Mud-filtrate invasion displaces in-situ formation fluids away from the wellbore in porous and permeable rocks. In the presence of water-base mud (WBM), invasion is accompanied by salt mixing between mud filtrate and formation brine. Formation resistivity will vary radially away from the borehole due to post-invasion distribution of water saturation (Sw) and electrolyte concentration. In tight sandstones, the depth of mud-filtrate invasion often exceeds the depth of investigation (DOI) of deep-sensing resistivity logs. Thus, deep and electrically conductive filtrate invasion coupled with shoulder-bed effects result in the overestimation of Sw, leading to underestimated hydrocarbon pore volume. Reliable methods are needed for the accurate assessment of radius of invasion (ROI) and Sw in deeply invaded formations.
Formation-testing operations are impacted by mud-filtrate invasion, where often long fluid pump-out is needed to acquire hydrocarbon samples with minimal mud-filtrate contamination.
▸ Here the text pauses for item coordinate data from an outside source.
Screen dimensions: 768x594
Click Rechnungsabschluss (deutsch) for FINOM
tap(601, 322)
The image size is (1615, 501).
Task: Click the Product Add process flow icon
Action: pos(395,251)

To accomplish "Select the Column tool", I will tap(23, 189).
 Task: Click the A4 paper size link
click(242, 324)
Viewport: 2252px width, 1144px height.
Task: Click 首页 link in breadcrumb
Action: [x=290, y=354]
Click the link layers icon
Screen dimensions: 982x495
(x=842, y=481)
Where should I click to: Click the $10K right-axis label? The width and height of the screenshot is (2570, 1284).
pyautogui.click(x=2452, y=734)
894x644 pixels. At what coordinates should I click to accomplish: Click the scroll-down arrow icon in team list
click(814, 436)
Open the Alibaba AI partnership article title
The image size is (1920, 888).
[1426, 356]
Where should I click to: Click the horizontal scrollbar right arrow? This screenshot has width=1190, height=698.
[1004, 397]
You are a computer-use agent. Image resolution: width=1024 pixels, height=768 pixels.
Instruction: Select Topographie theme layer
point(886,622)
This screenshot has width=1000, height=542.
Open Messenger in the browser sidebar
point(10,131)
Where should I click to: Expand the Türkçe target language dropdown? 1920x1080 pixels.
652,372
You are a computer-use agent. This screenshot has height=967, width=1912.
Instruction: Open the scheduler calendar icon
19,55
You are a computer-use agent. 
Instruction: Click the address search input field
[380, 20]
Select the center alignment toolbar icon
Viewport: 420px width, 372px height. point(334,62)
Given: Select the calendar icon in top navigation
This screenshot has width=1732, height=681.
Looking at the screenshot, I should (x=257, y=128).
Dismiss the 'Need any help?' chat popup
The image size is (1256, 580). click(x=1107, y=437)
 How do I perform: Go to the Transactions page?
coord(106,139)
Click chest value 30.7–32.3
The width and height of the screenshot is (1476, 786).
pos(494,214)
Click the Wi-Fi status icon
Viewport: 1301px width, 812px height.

However, unlike other well logging tools, formation-testing probes do not have a fixed DOI that limits their ability to pump-out mud filtrate until acquiring original formation fluids (i.e., sensing the uninvaded zone). We use an in-house petrophysical and fluid flow simulator to perform numerical simulations of formation testing, mud-filtrate invasion, and well logs to estimate ROI and Sw. The simulations are initialized with the construction of a multi-layer petrophysical model. Initial guesses of volumetric concentration of shale, porosity, Sw, irreducible water saturation, and residual hydrocarbon saturation are obtained from conventional petrophysical interpretation. Fluid-dependent petrophysical properties (permeability, capillary pressure, and relative permeability), mud properties, rock mineral composition, and in-situ fluid properties are obtained from laboratory measurements. Using our multi-phase formation testing simulator, we simulate actual fluid sampling operations by implementing five drawdown cycles performed with a dual-packer formation tester over 9 hours. Additionally, apparent resistivity logs and nuclear logs (e.g., gamma ray, bulk density, and neutron porosity) logs are numerically simulated to match the available well logs.
The studied sandstone reservoir is characterized by low porosity (up to 14 pu), low-to-medium permeability (up to 40 mD), and high residual gas saturation (40 to 50%). Deep mud-filtrate invasion resulted from extended overbalanced exposure to saline WBM (17 days of invasion and 1,800 psi overbalance pressure) coupled with the low mud-filtrate storage capacity of tight sandstones. Therefore, the uninvaded formation is located far beyond the DOI of resistivity tools, whereby deep resistivity values are lower than those of uninvaded formation resistivity. Through the numerical simulation of formation testing, we estimated ROI and Sw. Likewise, we quantified the hydrocarbon breakthrough time which matched the measured hydrocarbon breakthrough time. Estimated ROI was approximately 2.5 meters and estimated Sw was approximately 13% lower than Sw derived from resistivity logs, therefore improving the appraisal of original gas in place.